2015年度における国内民間企業のIT市場規模(ハードウェア、ソフトウェア、サービスを含む)は前年度比2.8%増の11兆6350億円となり、2016年度は同1.1%増の11兆7630億円、2017年度は同0.6%減の11兆6900億円となる見込みだ。矢野経済研究所が12月21日に発表した「国内企業のIT投資に関する調査結果2015」による。
同調査は、2015年8月~10月に、国内民間企業および公的団体・機関546件を対象に、郵送によるアンケート調査を実施したものとなる。
2014年度の同市場の規模は、前年度比3.6%増の11兆3180億円だったという。2016年度までは、同社が実施した法人アンケート調査における回答企業が比較的明るい見通しを見せており、また大手ITベンダーの決算が順調に推移していることなどを受けて、同市場は微増ながら拡大していくと同社は予測する。

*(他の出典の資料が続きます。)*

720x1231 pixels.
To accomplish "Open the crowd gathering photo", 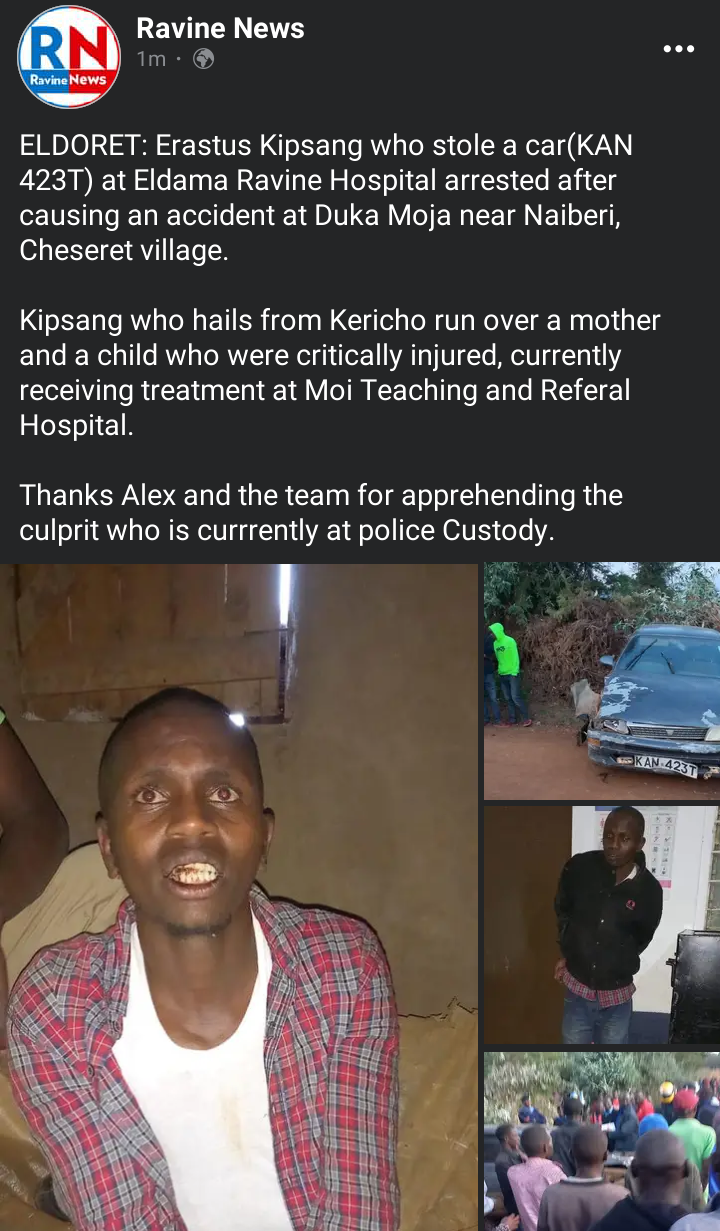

2017年度については、金融業を中心とした基幹システムなどの更新・開発案件が一巡すること、また2017年4月の消費税再増税などがマイナスに影響すると同社は見ており、前年度比で若干ながら減少すると予測している。なお、海外に目を向けると中国経済の不透明な先行きなど世界経済に大きな影響を及ぼす要因もあるため、将来動向については注視する必要があると同社は指摘している。
今後3年間におけるIT投資の目的(複数回答)について過去の調査時における回答比率を比べると、「情報セキュリティの強化」「システム基盤全体の効率化」「社内コミュニケーションの強化」「営業の強化」「財務会計業務の効率化」が上位5項目に挙がっており、とりわけ「情報セキュリティの強化」に対する回答比率が2012年調査時以降、年々上昇傾向にあるという。
昨今の企業や団体からの個人情報の漏洩問題などを受け、個人情報の管理・運用体制は対処すべき最重要の課題となっているとした上で、こうした背景が各企業や団体における情報セキュリティ対策への投資行動として表れているものと同社は見ている。